---------- Task input

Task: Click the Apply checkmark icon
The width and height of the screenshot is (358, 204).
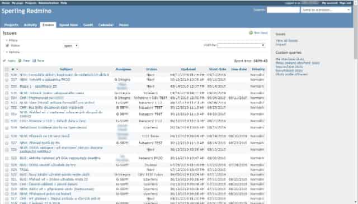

--------------------
---------- Task input

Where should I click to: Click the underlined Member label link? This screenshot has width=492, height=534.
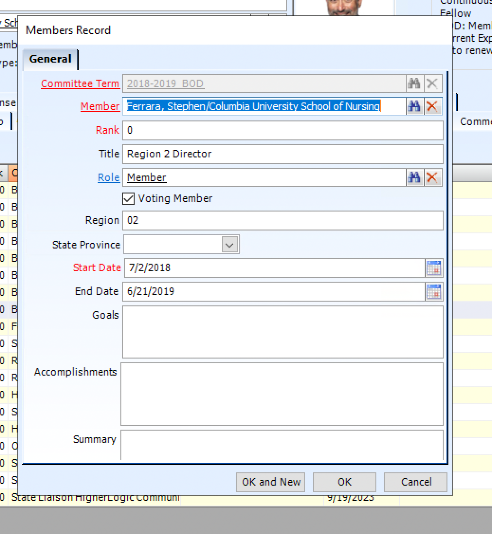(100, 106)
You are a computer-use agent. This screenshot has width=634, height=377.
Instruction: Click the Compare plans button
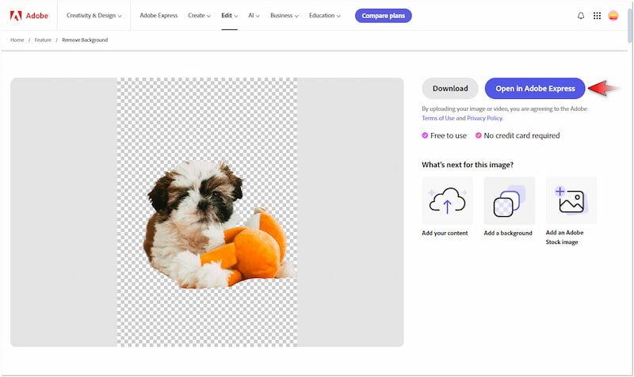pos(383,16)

--------------------
---------- Task input

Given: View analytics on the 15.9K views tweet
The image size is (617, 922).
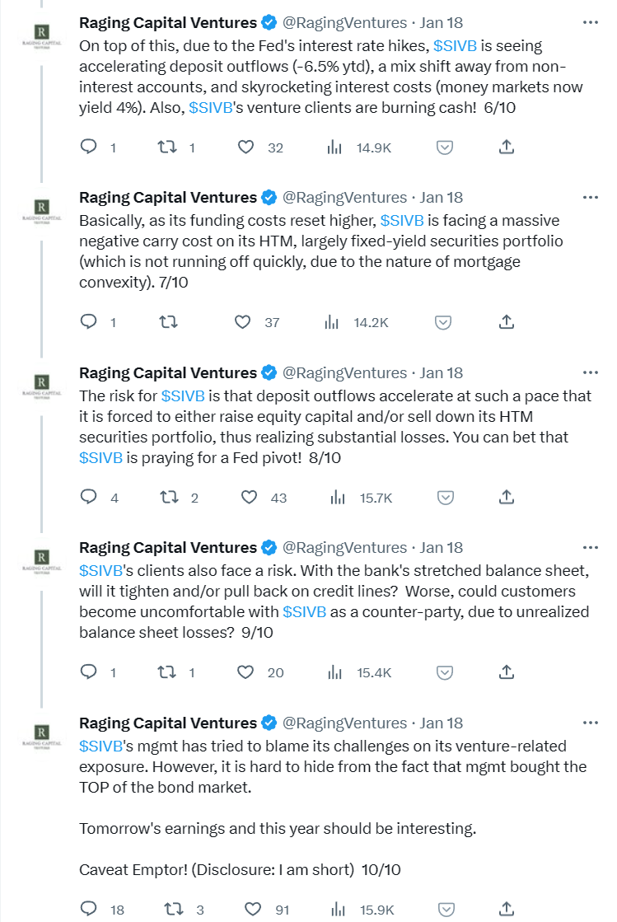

--------------------

About this exercise
Give back exactly the lines above starting at the line where "Task: Click the Apply checkmark icon" appears and ending at the line where "The width and" appears, both included, with no other lines.

Exercise result
Task: Click the Apply checkmark icon
The width and height of the screenshot is (358, 204).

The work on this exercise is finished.